The increase, of course, can be attributed to a historic rise in e-commerce sales triggered by the COVID-19 pandemic.
“Online returns continue to be a challenge and this year reverse logistics operations could be stressed like never before,” said John Morris, Industrial & Logistics and Retail Leader for CBRE. “With fewer in-store sales this holiday season, retailers will have to shift much of their focus to returns processing and their distribution networks in order to recoup as much value as possible.”
CBRE’s forecast, based on National Retail Federation data, estimates online purchases in November and December will reach $234.9 billion, a year-over-year gain of 40 percent, according to the report. That will translate to added returns, the firm said, noting that online purchases have an average return rate of 30 percent.
It will also translate to additional need for warehouse space to handle those returns, CBRE said. The real estate services firm collaborated on the report with Optoro, a provider of returns technology and services for processing retail returns, which estimates that a reverse logistics supply chain requires an average of up to 20 percent more space and labor capacity compared with forward logistics.
That presents a challenge for undersupplied markets across the country. As of the third quarter, CBRE said there were 22 U.S. markets with vacancy rates below the national average of 4.7 percent, adding that developers are slated to deliver 1.5 billion square feet of industrial space in the next five years to meet growing demand.
The report also said many companies that currently occupy second-generation space are expected to upgrade to these newly constructed buildings, which will allow reverse logistics occupiers to lease a greater portion of Class B space. As much as 400 million square feet of this space could be used to process returns over the five-year period.
Third-party logistics firms also figure to play a role in processing returns, as major retailers use them to free up premium space for forward logistics, CBRE said. That means 3PLs will continue to account for large chunks of demand in the market.
The firm noted that not all returns can be successfully discounted and put back in rotation, with Optoro estimating that returns produce 5 billion pounds of waste in landfills annually.

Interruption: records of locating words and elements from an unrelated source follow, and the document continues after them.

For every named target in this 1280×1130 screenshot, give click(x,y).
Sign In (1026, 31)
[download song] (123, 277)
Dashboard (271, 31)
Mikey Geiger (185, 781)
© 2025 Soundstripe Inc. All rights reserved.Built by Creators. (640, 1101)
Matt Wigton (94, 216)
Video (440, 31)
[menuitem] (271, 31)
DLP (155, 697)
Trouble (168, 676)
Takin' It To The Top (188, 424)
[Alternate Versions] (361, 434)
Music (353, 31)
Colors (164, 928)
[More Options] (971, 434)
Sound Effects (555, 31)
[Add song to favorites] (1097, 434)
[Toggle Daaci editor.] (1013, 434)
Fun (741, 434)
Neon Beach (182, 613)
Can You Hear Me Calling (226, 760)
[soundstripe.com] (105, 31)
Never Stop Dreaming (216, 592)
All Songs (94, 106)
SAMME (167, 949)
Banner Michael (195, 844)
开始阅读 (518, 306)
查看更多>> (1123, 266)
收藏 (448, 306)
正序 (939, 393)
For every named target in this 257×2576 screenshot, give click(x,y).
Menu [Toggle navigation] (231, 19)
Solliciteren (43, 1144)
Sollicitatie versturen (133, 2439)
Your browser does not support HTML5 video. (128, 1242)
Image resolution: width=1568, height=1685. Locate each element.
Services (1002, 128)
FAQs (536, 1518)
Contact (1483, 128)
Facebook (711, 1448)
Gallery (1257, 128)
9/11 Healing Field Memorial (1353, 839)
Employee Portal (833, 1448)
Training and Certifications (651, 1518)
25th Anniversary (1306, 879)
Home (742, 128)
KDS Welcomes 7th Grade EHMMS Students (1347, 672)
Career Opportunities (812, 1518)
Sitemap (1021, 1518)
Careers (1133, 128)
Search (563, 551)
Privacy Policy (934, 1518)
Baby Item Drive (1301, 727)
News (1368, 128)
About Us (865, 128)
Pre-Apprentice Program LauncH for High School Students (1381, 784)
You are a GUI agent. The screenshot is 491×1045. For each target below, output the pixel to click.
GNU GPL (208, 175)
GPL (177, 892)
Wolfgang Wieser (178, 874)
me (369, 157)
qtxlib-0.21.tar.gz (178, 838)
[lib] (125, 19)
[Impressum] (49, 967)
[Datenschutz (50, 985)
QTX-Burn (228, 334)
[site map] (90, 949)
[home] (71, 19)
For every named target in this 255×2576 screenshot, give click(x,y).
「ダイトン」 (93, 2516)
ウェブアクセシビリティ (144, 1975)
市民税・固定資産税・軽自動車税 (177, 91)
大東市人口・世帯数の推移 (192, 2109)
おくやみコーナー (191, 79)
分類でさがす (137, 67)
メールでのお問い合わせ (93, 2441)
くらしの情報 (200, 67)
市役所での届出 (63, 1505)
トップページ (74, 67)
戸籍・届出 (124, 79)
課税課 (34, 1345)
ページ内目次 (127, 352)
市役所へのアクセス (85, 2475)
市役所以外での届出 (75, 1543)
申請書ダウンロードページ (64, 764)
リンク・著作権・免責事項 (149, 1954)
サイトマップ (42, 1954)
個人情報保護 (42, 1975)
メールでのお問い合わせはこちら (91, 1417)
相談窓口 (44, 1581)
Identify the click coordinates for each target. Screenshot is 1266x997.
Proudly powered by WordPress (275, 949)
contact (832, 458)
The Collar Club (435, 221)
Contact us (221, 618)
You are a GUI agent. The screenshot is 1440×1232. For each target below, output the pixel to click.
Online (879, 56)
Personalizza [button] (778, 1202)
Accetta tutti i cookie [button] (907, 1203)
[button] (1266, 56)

“Retailers will have to meet this growing challenge in many ways,” Morris said. “More space will be required for distribution networks. However, cutting down on the overall return rate should be a paramount goal going forward. Technologies such as virtual sizing and augmented reality can help provide more accurate product assessments, allowing consumers to make more informed decisions and reduce returns. Innovations like this will help retailers limit their losses and cut product waste — a win-win for everyone.”